Air bricks are often mixed with standard masonry bricks and blend with the surrounding surface, save for the ventilation holes. Standard air bricks are punctured with many circular holes.
The wide face of the brick has multiple holes, less than an inch apart, all the way through from one side to the other. You can also buy air bricks in non-standard shapes, like squares, and sizes to fit any project.
Air bricks are primarily used to ventilate foundations where the first floor is wood over soil. In cold weather when the temperature of the home is higher than the temperature of the soil, condensation can collect on the underside of wood flooring, leading to rot.
Air bricks allow air to circulate under the floor and reduce the possibility of damage. Normal brick foundations above soil crawl spaces without ventilation holes do not allow adequate circulation.
Read any documentation you have from the manufacturer of your home or ventilation system to determine what type of air bricks you should use in your building project.

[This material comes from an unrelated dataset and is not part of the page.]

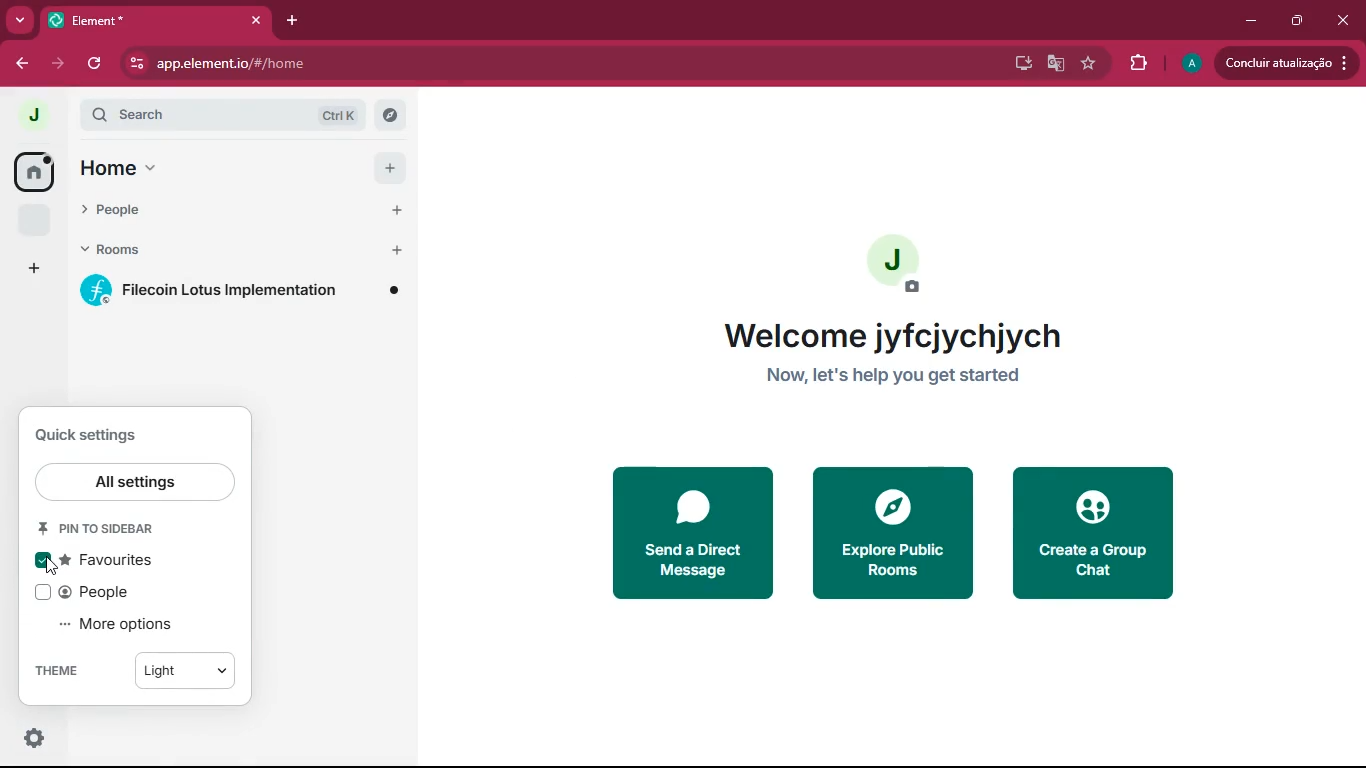  I want to click on Close, so click(256, 20).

Some air bricks are actually made of metal. They're still called air bricks because they serve the same function as normal air bricks and because they're shaped and sized the same way.
Many specialized air bricks have decorative holes cut into them--this is especially true of cast iron and other metal air bricksYou can also buy plastic or terra-cotta air bricks. Determine what's best for your project before you purchase.
Inserting an air brick into your project is as simple as creating a hole in the wall of the foundation and inserting an air brick. While air brick sizes vary, a standard 9- by 3-inch brick is fine for most projects.
It is crucially important to keep the air brick from being blocked. A blocked air brick encourages just as much rot as a regular brick.
You can include a vent screen when you install the air brick to help keep debris from filling the holes. If you notice a draft in your home after installing the air bricks, it may be from air flow under your floorboards.
Try closing any vents in your home and placing rugs on the floor or additional insulation between the floor joists.